Three times in the second half Virginia thrust inside the Tar Heel 10, but the defense maintained its bearings, held on downs or with an interception and celebrated on the sidelines as if it had been a key stop in a nip-and-tuck game.
"Every time they got close, we just said, `They are not going to get into this end zone,'" safety Da'Norris Searcy said. "We still had a lot of fight at halftime. No way were we going to let up."
Eventually the Tar Heel cushion became so padded that everyone in Carolina blue could breathe easier. So silly had it all become that Virginia this year designated the Carolina game as its "homecoming," an honor generally reserved for sheep at slaughter from some directional school, Eastern This or Western That. But the problem in Hooville these days is there is no one resembling Matt Schaub at quarterback or Terry Kirby at tailback, no Charles Way to crash a cement wall on a simple dive play or Germane Crowell to defect northward from Winston-Salem and pull aerials out of the clouds. This Virginia team might have had a chance if it had suited up two of its assistant coaches (Anthony Poindexter and Shawn Moore) and its radio sideline reporter (Chris Slade).

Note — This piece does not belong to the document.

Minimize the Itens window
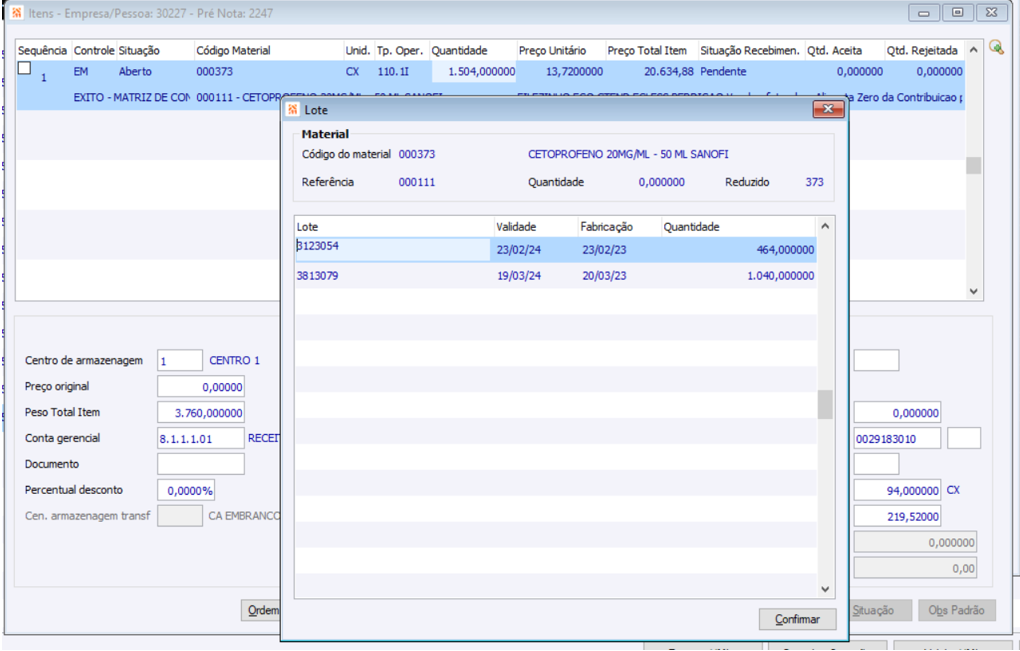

Good news for the Tar Heels is that Virginia's roster evolution over the last decade shows it currently has only three players from the state of North Carolina, and one of them is a kicker and neither of the others is on the two-deep. That's a pleasant development indeed given Virginia's proclivity the last three decades to harvest players from south of the border, particularly when assistant coaches Danny Wilmer and Bob Price were on the prowl.
Twenty-seven years ago, Virginia fans stormed the field and the Cavalier players hoisted Welsh on their shoulders and even evoked a wee grin from their curmudgeonly coach. On this night, Wahoo fans booed their quarterback lustily as the carnage evolved, and most had retreated for a bracer in parking lot when the final ticks rolled off the clock. Meanwhile, Tar Heel fans chanted in unison from their corner of the stadium, "We want Butch, we want Butch."
First-year Virginia coach Mike London gathered his team around him at midfield for an impromptu come-to-Jesus. "I told them we're gonna win around here," London said. "The mindset of the team I'm going to coach isn't going to forget. I told them to never, ever forget that feeling."
Imagine that: A watershed loss at home for Virginia against Carolina. Meanwhile, forgetting is something the Tar Heels and their legions of lettermen and fans can finally begin to do where the madness of The Troubles begins to fade into the red and gold hills around Charlottesville.